Klasifikasi ini sekarang sudah ditinggalkan.
Menurut Wingspread cit Prasadio et al (1988), bila bayangan udara pada ujung rectum dari foto di bawah garis puboischias adalah tipe rendah, bila bayangan udara diatas garis pubococcygeus adalah tipe tinggi dan bila bayangan udara diantara garis puboischias dan garis pubococcygeus adalah tipe intermediet. Klasifikasi yang sering digunakan adalah klasifikasi internasional tahun 1970 (Amri & Soedarno, 1988 ; Spitz, 1990). Yaitu kelainan anorektal letak tinggi, intermediet dan letak rendah.
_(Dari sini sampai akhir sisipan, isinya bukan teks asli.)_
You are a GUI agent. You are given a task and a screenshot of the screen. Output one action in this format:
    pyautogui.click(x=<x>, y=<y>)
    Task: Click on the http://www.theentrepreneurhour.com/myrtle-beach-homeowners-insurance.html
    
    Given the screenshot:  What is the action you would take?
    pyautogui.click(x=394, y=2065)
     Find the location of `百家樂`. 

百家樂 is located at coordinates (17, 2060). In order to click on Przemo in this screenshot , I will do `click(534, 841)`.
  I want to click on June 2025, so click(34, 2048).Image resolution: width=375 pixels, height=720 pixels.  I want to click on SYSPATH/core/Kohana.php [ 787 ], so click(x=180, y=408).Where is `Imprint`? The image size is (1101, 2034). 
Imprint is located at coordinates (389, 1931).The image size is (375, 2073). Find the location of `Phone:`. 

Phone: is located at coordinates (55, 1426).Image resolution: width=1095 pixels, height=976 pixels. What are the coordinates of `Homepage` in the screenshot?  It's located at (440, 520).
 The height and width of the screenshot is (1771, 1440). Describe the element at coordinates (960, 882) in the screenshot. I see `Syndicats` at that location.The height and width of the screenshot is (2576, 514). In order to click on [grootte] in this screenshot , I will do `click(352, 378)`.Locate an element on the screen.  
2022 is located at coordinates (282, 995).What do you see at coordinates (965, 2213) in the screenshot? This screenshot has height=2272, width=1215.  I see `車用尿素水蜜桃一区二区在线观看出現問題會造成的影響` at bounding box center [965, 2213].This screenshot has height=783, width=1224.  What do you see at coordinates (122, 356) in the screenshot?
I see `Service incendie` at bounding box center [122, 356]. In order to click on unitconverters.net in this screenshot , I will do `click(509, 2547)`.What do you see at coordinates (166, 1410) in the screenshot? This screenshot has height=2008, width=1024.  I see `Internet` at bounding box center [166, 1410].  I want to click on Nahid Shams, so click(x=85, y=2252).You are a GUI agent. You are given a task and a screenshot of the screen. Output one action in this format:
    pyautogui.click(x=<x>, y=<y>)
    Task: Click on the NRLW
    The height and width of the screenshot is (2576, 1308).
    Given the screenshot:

Kelainan letak tinggi disebut juga supralevator, kelainan intermediet dan letak rendah disebut juga infralevator. Klasifikasi internasional mempunyai arti penting dalam penatalaksanaan kelainan anorektal.
Klinis dan Diagnosis
Anamnesis penderita biasanya datang dengan keluhan tidak mempunyai anus. Keluhan lain dapat berupa gangguan saluran pencernaan bagian bawah, tidak bisa buang air besar, perut kembung atau bisa buang air besar tidak melewati anus normal, kadang-kadang mengeluarkan feses bercampur urine.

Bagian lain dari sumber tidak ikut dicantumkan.